The ACEs on the other hand are different, they only get access to the Shaders. Things are changing now, and can be now be used to execute compute shaders too. If you’re unfamiliar with the term Compute Shader, they can be used for a large variety of tasks – for example, calculation of lighting, particles systems and more. It also allows rendered materials to be deformed or altered – for example, clothing or even realistic water surfaces which will move in a realistic way if you say shot an arrow into a pond, or stepped into a puddle. Ubisoft did a presentation of Compute Shaders for both PS4 and X1, which we did an analysis on here if you want more info. Furthermore, not only can the ACEs process multiple command streams in parallel, but it also doesn’t have to wait for a task to complete before a new command is issued.
As a slight side note, you might remember from Microsoft’s own DirectX 12 presentation that the GCP can now be overwhelmed by the CPU’s command instructions too. In other words, with DX12 you can run into one of two scenarios – CPU bound (the CPU simply can’t issue anymore draw calls) or GCP bound (the GCP is working flatout and cannot accept anymore instructions).

EXERCISES
A – In the compute shader text, which company gave a presentation of compute shaders for both PS4 and X1?
B – List every example the compute shader text gives of things that compute shaders can calculate or deform.
Rely only on the compute shader text for your answers.

ENTRIES SHOWN

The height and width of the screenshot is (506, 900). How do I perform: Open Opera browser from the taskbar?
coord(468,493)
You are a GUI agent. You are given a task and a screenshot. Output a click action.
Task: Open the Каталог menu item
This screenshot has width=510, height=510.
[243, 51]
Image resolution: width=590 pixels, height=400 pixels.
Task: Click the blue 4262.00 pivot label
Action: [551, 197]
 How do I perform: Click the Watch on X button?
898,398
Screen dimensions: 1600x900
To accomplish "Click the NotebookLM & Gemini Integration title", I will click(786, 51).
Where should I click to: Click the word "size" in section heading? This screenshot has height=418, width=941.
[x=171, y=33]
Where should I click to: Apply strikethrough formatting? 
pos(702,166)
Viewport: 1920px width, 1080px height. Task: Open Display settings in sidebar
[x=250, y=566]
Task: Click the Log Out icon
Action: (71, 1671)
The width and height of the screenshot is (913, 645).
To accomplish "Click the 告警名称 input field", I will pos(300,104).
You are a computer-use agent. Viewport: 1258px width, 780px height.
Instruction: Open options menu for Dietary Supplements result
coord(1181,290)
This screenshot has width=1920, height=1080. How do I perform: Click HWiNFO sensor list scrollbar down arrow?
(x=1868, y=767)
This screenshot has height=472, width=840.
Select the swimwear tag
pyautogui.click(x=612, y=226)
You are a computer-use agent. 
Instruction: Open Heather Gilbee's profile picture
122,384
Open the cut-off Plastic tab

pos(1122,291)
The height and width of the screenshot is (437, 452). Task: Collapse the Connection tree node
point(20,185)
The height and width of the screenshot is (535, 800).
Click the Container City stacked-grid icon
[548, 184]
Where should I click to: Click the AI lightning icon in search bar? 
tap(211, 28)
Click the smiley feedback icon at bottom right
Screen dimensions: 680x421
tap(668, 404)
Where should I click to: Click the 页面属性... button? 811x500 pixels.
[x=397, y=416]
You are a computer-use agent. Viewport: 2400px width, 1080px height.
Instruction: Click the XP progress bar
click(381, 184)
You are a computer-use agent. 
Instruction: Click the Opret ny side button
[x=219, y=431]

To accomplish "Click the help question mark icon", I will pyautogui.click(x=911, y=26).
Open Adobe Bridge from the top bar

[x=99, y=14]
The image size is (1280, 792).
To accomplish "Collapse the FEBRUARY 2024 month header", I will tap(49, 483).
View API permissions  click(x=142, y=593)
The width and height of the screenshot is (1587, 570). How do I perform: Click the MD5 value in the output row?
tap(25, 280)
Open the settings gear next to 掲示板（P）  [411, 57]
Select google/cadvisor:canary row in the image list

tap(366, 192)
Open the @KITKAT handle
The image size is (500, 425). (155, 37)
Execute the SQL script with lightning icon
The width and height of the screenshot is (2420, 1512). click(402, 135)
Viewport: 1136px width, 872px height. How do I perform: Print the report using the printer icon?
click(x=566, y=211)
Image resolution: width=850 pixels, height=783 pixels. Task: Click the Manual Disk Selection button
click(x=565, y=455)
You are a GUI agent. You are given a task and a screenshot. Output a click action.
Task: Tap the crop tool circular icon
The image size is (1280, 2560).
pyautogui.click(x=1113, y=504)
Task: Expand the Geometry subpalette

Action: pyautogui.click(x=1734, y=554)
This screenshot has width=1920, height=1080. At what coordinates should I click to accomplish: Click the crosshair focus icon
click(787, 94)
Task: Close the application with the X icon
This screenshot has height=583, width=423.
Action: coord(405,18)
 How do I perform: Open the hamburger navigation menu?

RESPONSES IN ORDER
A – Ubisoft

B –
- Lighting
- Particle systems
- Clothing
- Realistic water surfaces